───── Task data

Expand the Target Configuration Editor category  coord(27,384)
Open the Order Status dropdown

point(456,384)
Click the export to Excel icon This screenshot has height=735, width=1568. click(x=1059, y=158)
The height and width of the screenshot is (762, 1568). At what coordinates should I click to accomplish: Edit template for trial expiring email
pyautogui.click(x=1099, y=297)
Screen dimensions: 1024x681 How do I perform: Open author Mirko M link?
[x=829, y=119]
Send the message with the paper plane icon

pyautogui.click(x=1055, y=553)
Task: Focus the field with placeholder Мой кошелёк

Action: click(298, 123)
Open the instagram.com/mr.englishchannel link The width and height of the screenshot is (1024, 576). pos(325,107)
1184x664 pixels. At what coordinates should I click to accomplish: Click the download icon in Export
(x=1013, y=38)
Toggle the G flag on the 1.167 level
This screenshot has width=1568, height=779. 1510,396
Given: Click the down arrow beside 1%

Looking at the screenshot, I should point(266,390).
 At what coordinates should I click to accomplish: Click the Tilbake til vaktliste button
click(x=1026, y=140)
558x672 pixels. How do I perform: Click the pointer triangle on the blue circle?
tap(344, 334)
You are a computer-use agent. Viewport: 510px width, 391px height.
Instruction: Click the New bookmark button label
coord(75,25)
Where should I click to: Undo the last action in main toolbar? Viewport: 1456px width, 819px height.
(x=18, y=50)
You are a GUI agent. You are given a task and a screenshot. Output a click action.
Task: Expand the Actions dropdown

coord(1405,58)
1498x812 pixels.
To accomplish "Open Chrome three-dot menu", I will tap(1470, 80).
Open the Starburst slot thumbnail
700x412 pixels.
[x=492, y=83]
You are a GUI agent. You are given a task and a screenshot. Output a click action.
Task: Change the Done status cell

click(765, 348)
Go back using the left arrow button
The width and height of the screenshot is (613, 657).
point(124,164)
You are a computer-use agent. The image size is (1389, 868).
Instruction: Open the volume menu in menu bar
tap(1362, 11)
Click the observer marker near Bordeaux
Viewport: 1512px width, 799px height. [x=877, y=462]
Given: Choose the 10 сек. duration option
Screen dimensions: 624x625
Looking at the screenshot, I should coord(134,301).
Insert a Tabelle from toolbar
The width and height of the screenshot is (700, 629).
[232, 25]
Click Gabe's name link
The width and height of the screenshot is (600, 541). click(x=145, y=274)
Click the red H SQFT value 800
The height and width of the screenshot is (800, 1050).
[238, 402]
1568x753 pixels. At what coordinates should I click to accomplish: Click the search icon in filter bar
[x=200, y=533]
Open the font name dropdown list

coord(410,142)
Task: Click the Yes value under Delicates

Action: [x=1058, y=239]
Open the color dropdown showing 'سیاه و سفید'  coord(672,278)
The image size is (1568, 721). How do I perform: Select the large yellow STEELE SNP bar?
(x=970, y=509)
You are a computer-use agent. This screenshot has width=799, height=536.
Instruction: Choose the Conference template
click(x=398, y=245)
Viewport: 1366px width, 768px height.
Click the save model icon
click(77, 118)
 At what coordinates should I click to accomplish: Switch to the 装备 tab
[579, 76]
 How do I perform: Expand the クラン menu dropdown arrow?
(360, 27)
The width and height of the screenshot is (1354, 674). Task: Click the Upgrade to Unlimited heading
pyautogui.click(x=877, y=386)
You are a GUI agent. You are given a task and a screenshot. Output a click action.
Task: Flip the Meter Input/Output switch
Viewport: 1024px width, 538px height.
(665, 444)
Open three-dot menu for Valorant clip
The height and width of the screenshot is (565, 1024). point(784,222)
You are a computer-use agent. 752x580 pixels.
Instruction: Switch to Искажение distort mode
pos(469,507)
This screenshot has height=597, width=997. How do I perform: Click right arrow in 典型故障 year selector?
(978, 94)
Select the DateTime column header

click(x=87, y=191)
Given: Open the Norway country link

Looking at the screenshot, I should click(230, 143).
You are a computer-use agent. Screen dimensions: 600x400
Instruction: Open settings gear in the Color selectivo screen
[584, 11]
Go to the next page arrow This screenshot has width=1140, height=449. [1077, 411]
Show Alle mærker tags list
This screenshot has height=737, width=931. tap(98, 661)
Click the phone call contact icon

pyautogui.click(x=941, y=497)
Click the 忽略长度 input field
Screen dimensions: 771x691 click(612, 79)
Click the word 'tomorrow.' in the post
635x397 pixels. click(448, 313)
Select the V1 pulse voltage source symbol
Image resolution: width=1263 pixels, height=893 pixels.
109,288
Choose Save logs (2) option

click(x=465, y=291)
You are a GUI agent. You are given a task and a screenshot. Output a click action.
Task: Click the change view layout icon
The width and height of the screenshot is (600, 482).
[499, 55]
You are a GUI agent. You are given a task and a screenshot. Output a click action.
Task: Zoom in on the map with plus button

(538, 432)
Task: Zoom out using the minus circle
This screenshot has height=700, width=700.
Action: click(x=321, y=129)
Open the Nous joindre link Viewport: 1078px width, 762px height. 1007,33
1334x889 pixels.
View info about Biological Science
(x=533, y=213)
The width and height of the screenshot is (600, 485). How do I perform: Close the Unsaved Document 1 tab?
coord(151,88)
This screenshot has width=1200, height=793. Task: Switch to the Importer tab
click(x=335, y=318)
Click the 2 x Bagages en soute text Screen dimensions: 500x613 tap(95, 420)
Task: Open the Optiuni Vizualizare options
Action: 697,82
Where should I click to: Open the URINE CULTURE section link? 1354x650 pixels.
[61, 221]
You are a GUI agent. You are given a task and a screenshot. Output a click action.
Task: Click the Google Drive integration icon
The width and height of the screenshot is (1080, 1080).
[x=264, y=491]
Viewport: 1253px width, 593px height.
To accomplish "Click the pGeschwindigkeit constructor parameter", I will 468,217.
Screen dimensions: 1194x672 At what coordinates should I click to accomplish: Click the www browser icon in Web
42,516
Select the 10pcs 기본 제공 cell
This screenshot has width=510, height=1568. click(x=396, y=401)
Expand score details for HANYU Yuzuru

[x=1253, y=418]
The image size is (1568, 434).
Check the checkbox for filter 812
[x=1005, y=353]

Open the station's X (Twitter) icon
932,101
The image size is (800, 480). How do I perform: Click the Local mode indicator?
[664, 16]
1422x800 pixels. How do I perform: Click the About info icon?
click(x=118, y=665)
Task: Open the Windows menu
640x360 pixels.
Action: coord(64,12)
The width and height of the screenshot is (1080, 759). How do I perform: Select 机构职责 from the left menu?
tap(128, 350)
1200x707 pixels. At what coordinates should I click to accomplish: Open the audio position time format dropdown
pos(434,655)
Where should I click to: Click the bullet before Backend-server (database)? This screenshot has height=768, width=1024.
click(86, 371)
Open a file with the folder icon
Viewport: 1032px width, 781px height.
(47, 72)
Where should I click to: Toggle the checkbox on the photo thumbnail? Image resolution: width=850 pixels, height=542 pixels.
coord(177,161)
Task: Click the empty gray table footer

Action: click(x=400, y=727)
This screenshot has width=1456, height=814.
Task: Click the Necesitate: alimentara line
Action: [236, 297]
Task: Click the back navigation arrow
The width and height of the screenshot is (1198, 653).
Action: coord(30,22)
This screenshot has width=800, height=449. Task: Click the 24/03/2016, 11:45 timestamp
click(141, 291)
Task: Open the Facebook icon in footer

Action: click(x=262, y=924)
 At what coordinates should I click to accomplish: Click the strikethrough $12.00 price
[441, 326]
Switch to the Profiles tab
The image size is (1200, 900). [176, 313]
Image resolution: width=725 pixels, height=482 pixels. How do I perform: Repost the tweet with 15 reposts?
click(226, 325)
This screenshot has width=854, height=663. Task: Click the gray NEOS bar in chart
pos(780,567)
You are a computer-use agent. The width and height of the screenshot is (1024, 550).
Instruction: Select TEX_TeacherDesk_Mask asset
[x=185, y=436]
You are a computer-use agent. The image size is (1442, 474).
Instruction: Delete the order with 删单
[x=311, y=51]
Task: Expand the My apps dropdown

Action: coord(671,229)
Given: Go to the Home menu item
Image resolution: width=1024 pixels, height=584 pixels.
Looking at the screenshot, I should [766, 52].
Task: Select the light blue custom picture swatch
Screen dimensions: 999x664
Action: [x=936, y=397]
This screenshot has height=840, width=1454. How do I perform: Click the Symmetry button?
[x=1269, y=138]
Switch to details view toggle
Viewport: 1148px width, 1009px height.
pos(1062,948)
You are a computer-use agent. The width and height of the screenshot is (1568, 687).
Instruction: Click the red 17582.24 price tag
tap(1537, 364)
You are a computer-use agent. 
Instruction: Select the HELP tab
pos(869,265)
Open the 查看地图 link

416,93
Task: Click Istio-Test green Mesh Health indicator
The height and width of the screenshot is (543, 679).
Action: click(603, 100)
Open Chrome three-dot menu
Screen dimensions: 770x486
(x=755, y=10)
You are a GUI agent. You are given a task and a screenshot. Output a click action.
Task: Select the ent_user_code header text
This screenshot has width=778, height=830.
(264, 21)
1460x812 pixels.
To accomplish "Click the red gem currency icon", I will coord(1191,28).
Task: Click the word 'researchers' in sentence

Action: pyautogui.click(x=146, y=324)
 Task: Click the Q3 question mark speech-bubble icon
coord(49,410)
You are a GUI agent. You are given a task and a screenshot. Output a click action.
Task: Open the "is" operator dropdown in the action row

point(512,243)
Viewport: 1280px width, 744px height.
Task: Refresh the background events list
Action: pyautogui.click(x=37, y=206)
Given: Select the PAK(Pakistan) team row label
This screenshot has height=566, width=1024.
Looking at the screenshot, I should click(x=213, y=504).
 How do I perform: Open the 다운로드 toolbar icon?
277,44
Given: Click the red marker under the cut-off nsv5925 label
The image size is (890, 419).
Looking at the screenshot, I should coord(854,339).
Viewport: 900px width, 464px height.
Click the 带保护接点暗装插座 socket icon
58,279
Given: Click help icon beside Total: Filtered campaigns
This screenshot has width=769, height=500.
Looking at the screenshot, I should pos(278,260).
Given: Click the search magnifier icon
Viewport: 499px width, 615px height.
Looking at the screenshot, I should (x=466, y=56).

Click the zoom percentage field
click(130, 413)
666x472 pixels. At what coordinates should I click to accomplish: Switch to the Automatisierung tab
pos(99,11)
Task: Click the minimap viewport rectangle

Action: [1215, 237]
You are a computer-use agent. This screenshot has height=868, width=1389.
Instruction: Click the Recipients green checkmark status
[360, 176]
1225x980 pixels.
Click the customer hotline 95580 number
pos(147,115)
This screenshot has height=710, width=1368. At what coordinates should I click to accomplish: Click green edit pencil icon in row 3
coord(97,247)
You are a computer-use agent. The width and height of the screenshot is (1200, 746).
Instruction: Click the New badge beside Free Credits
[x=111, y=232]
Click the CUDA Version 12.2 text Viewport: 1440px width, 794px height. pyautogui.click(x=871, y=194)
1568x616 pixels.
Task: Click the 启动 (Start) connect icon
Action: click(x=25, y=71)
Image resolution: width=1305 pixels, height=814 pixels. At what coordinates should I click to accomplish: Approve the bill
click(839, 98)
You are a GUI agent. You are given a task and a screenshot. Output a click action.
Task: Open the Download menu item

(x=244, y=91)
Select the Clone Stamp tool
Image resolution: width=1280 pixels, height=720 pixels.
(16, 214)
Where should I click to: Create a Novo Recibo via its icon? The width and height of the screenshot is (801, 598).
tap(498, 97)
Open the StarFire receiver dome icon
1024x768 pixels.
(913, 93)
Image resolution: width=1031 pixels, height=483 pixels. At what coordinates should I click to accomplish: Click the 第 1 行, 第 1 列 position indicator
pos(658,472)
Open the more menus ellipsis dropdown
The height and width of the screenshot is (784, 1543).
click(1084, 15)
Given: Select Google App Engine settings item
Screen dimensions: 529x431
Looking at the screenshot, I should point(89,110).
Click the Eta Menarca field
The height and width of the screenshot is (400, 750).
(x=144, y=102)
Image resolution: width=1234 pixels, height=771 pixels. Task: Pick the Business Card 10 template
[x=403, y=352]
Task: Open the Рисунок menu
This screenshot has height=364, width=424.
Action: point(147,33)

──────────

### Activity
State how many lines of the entries include the string "will", with nothing besides the number.

### Task answer
3